*WHAT THIS TASK INVOLVES*
A single number is expected: the count of lines in the entries below that contain "Grau".

*DATA*
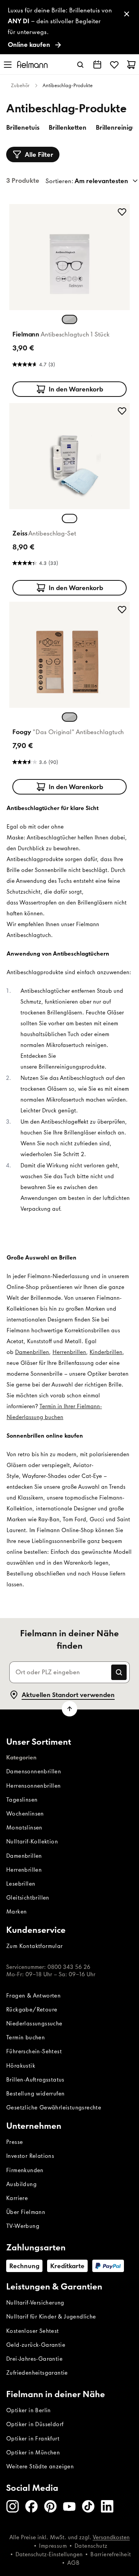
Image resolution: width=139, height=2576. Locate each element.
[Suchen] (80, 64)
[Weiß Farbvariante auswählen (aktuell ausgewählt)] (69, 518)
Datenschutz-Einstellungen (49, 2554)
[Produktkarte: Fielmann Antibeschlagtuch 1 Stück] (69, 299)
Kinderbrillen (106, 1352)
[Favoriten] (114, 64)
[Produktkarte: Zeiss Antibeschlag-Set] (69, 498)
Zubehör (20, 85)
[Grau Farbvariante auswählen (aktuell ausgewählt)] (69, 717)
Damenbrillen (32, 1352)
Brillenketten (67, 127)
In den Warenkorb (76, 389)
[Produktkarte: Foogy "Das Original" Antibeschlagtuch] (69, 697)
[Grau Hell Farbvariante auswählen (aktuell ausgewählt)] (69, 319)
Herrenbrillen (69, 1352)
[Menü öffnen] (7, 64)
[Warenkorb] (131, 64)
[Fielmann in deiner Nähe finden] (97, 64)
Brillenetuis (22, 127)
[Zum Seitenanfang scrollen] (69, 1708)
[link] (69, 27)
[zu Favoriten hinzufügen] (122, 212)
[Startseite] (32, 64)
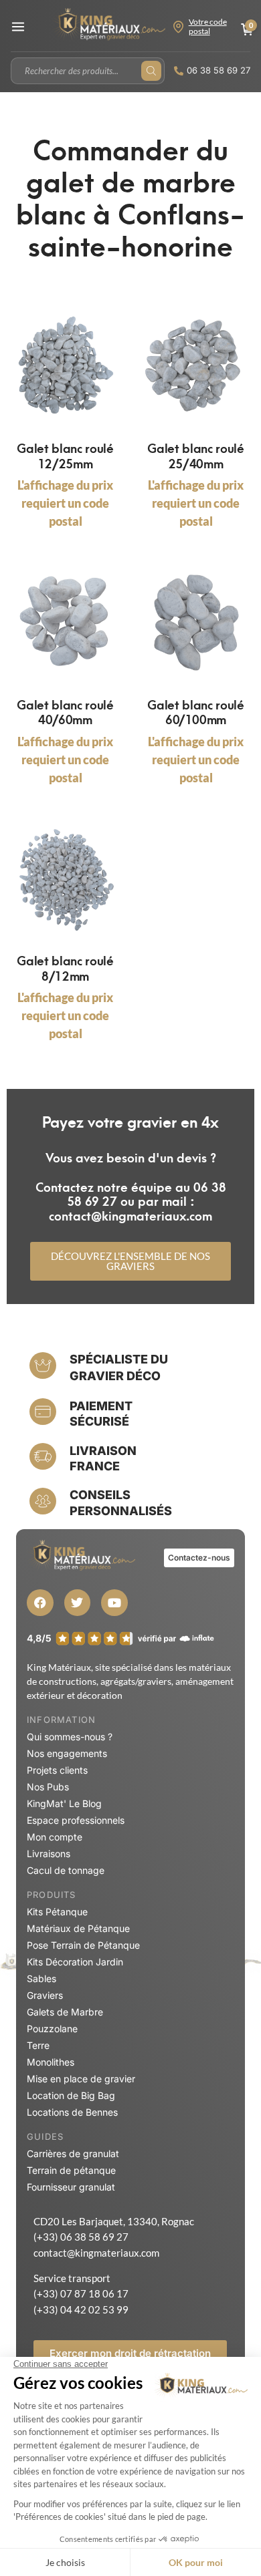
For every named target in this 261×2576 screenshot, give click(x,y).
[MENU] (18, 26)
--
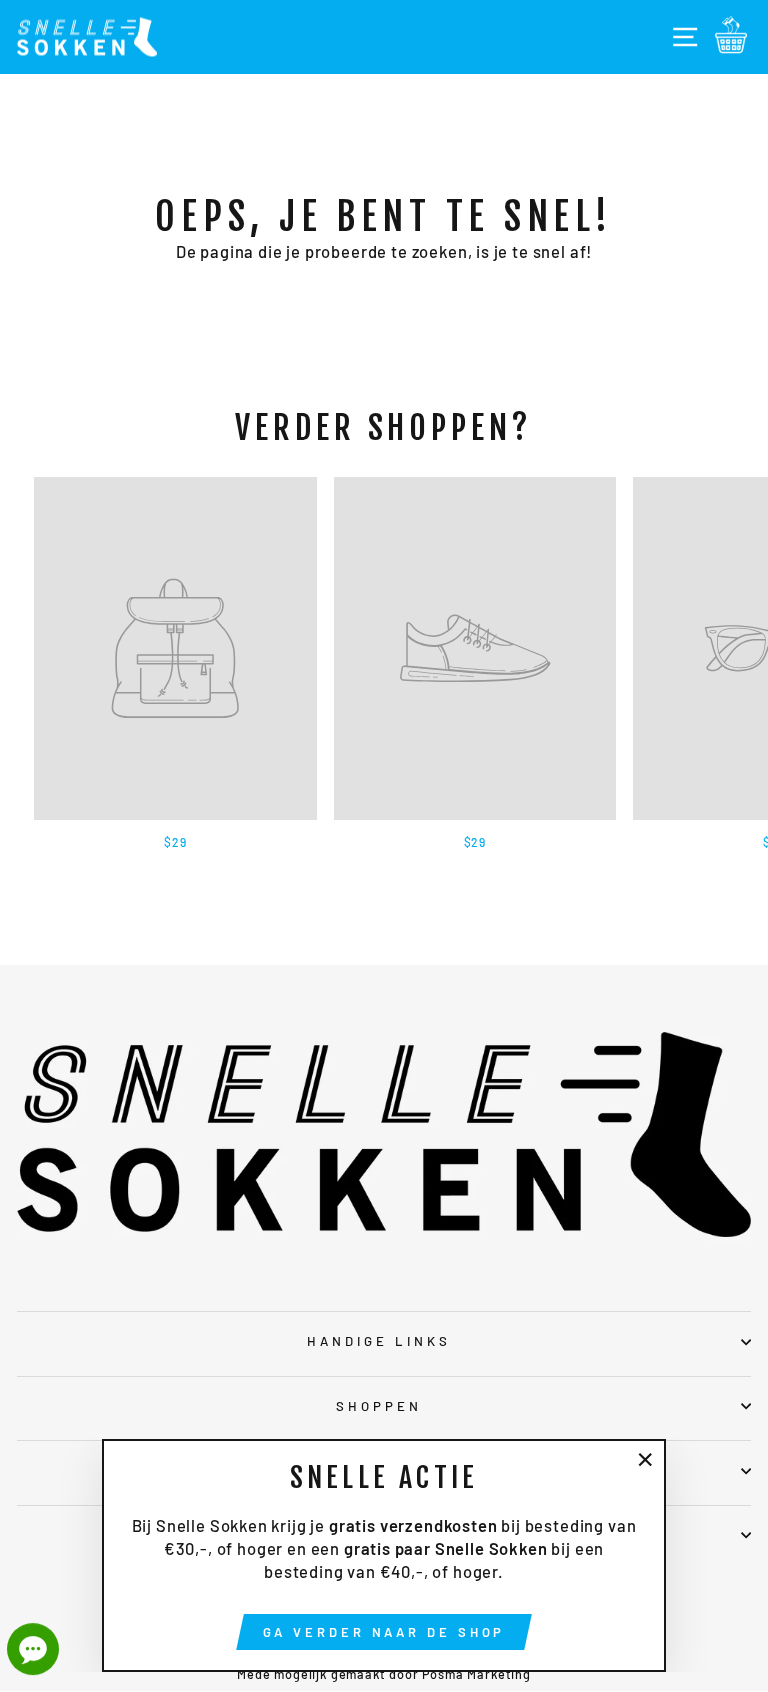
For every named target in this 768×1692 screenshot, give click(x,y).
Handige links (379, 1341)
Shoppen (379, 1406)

*RESPONSE BOX*
2